Some sports writers began questioning whether the streak itself was to blame for Gehrig’s perceptible decline, suggesting that an occasional day off might do Gehrig some good. Gehrig scoffed at the idea. “What do you mean about consecutive games? It rains now and then, doesn’t it? I don’t play that day. Isn’t that a day off? What’s the difference between taking the day off or having the day off because it’s raining? Why, I’ve had lots of days off over the years!” (Jim Westwater, “Time to End the Streak,” Baltimore Sun, August 2, 1998 (online archives).)

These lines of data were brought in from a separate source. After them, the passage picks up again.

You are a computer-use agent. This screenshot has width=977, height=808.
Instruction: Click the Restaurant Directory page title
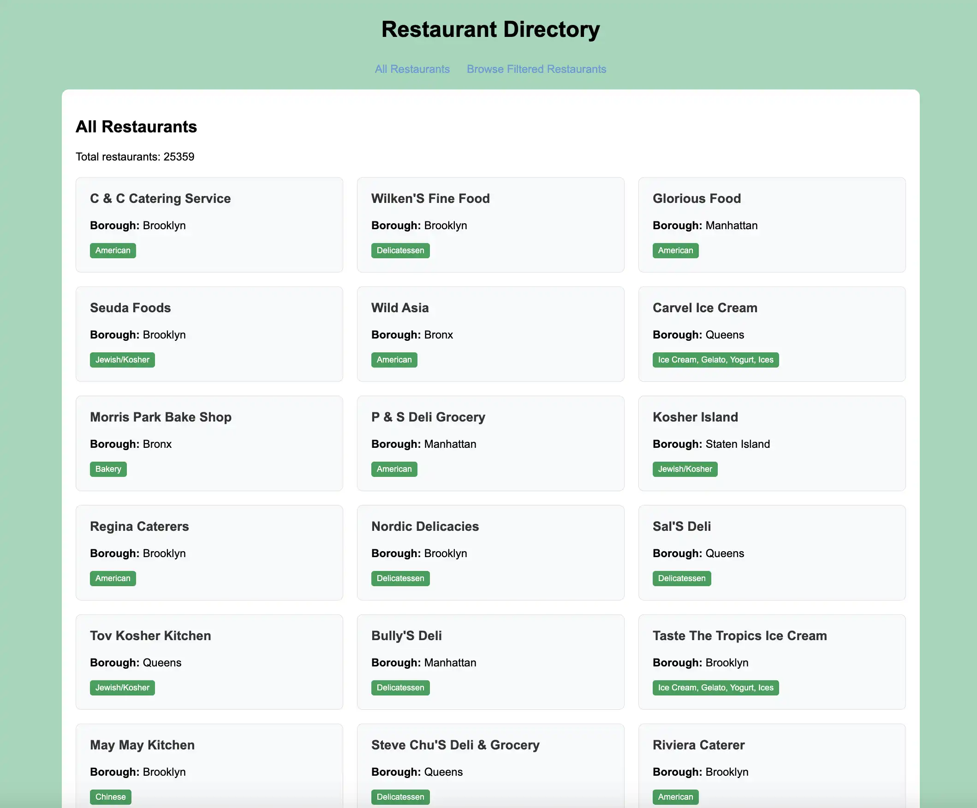click(x=489, y=29)
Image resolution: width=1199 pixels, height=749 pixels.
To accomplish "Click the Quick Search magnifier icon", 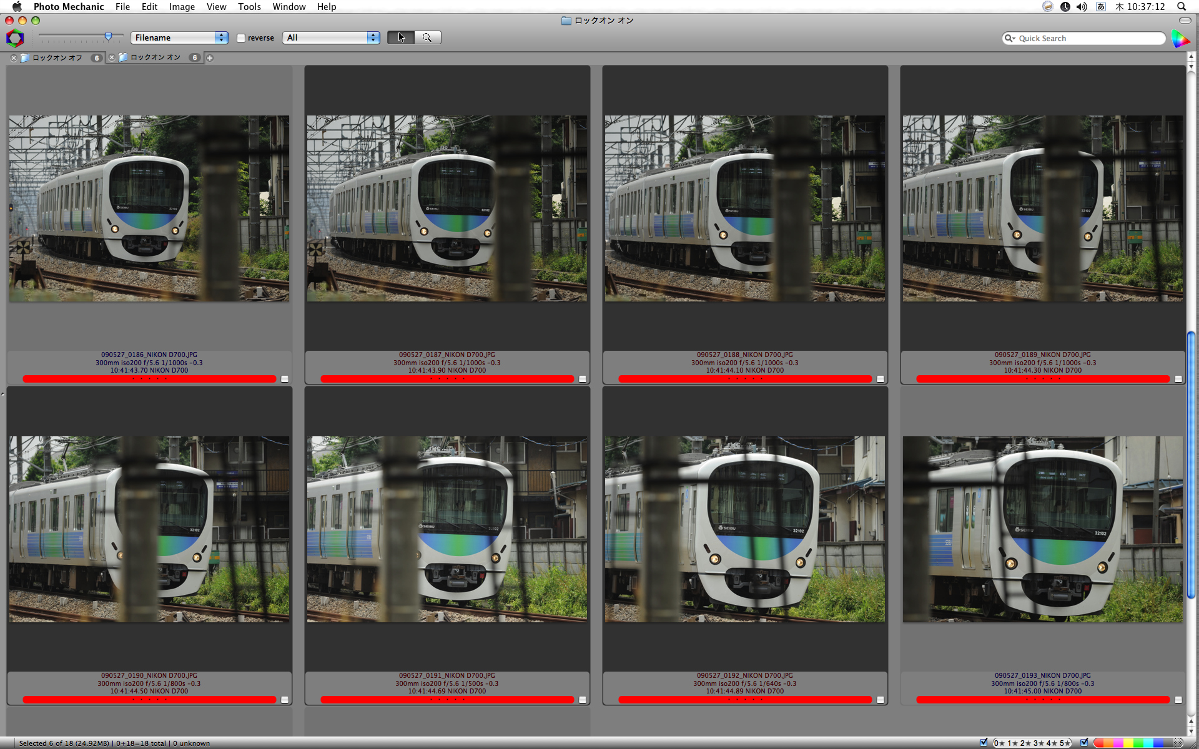I will coord(1009,38).
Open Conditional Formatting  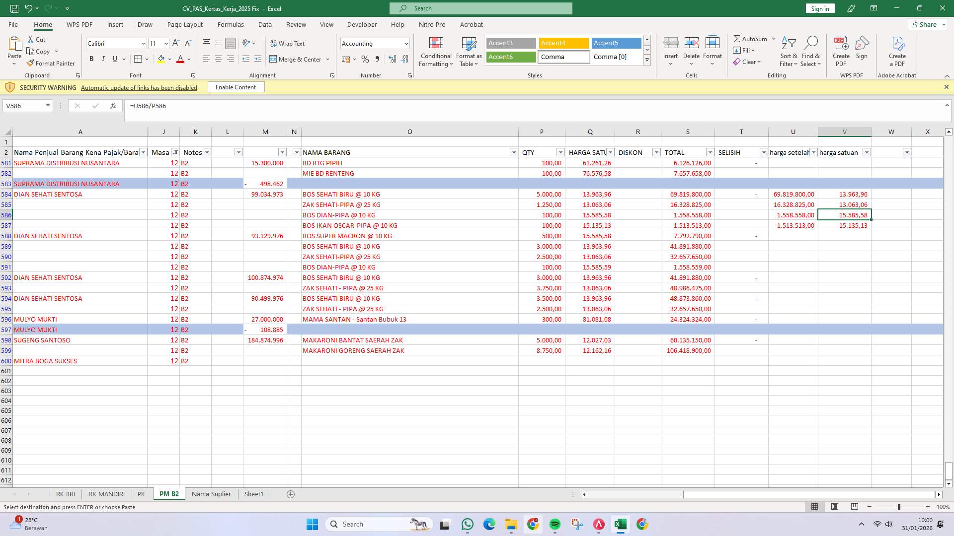tap(436, 51)
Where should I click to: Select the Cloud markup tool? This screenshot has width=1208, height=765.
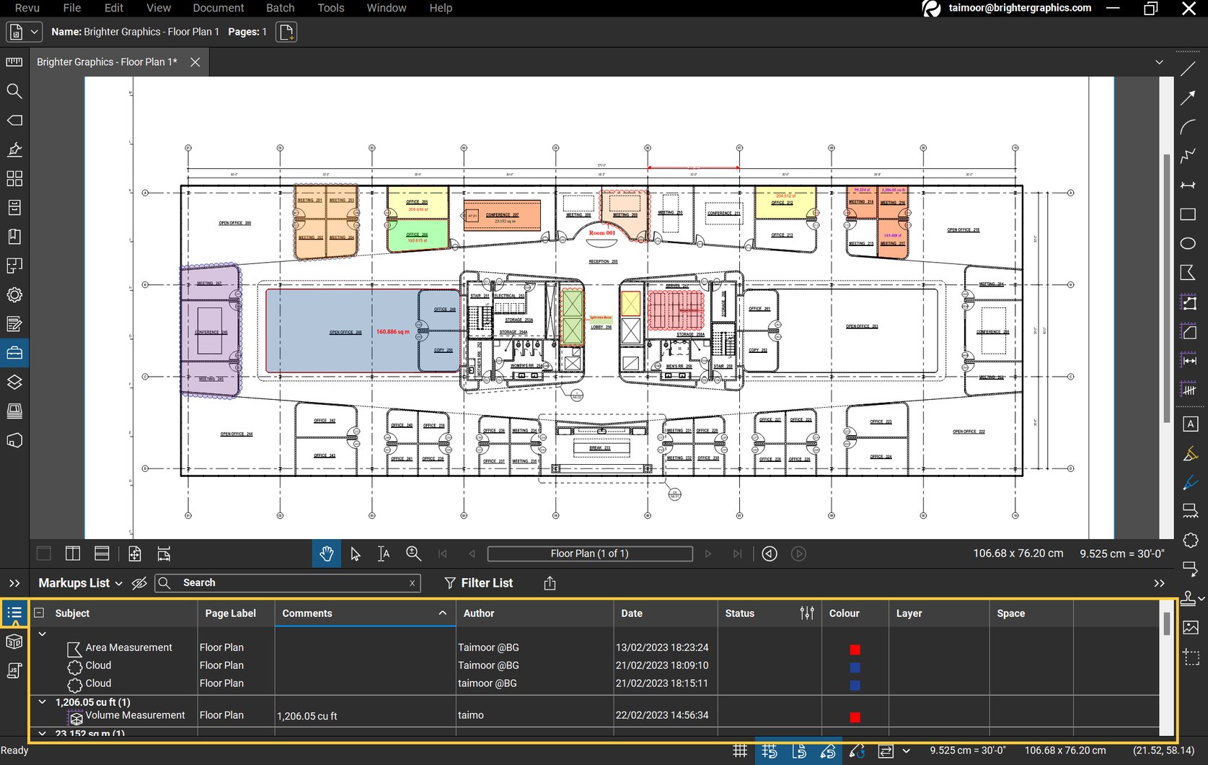[x=1189, y=541]
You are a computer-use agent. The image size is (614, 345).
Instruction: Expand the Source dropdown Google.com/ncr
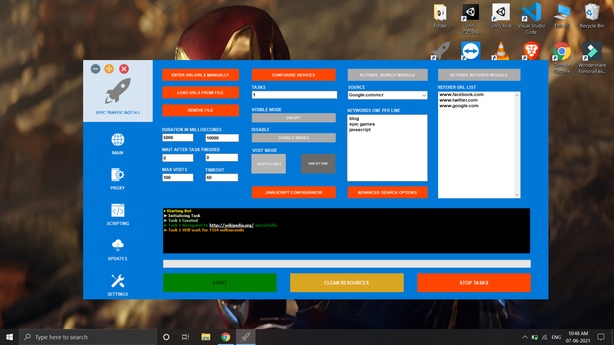424,95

Gehrig’s physical problems were becoming obvious to everyone, although few people spoke openly about them. When the Yankees were invited to be guests at a pro golf event, Gehrig was in attendance. Instead of wearing spiked shoes to walk the course, as was typical for spectators in those days, Gehrig wore sneakers and noticeably shuffled his feet along the damp grass. The strain of taking normal steps was too much for him. On at least two occasions during spring training that year Gehrig toppled from his stool in the Yankees’ clubhouse. Gehrig was both embarrassed and mystified about what was happening to him, but he was still the New York Yankees’ starting first baseman when the 1939 season began.